On 7 October 1972 a premature farewell party was held at the Newcastle Hotel on the lower end of George Street, Sydney. The popular workers pub was the next venue to fall victim to The Rocks Redevelopment Scheme, due to be replaced by a US-owned Hyatt hotel block. On the night of the party, Jack Mundey delivered a passionate speech from the bar where he declared his intention to ‘preserve the best of Sydney.’ Nine days later he gathered with his fellow builders’ labourers at Lower Town Hall for a stop-work meeting where the issue of the Newcastle was considered. The vote came in at 2000 to 4 in favour of banning demolition just one day before the hotel was scheduled for closure. Encouraged by the ban, licensee Jim Buckley, applied for a renewal of his license and the Newcastle’s patrons arranged a protest meeting to support the ban.

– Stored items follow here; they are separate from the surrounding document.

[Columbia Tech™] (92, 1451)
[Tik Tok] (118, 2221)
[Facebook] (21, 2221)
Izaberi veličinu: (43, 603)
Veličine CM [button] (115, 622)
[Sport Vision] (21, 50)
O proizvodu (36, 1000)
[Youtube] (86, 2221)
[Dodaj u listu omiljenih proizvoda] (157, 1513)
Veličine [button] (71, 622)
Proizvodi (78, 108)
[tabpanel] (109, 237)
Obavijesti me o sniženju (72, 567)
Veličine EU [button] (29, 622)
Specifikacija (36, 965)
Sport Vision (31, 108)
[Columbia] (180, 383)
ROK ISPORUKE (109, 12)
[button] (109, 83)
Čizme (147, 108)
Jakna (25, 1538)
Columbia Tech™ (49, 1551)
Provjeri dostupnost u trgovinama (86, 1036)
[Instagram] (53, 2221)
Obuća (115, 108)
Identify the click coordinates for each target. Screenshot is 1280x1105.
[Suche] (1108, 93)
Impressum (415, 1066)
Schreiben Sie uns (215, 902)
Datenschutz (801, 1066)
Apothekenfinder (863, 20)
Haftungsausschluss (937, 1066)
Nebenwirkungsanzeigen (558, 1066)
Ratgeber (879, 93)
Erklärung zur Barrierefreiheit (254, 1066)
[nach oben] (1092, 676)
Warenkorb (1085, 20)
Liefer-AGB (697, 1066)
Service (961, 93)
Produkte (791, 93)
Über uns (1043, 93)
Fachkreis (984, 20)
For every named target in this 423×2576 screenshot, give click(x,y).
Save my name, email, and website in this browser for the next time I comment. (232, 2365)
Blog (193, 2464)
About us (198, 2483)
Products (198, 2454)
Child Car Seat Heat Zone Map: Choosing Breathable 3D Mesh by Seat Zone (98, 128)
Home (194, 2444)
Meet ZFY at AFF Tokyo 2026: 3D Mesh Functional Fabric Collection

The Newcastle Hotel held an international reputation as a bohemian meeting place where artists, both struggling and established, could sell and exhibit their work. It was famous for its paintings, including nudes, which adorned every wall in the building. The Newcastle was also a regular haunt of the Push, an intellectual subculture in Sydney from the late 1940s to early 1970s. It was a place where leading figures from art, academic, and literary circles rubbed elbows with wharfies, labourers, students, and working-class folk of all sorts. Unfortunately, after Buckley’s license was contested and transferred to the Sydney Cove Redevelopment Authority who contended that demolition of the hotel was important to Sydney’s progress. In May 1973, the Newcastle shut its doors for the last time and the building was eventually destroyed. In its place stands part of the shopping and office complex, Grosvenor Place.
References
Verity and Meredith Burgmann, Green bans, red union: the saving of a city, 1998; Frank Moorhouse, ‘The Newcastle Hotel,’ Dictionary of Sydney, 2014.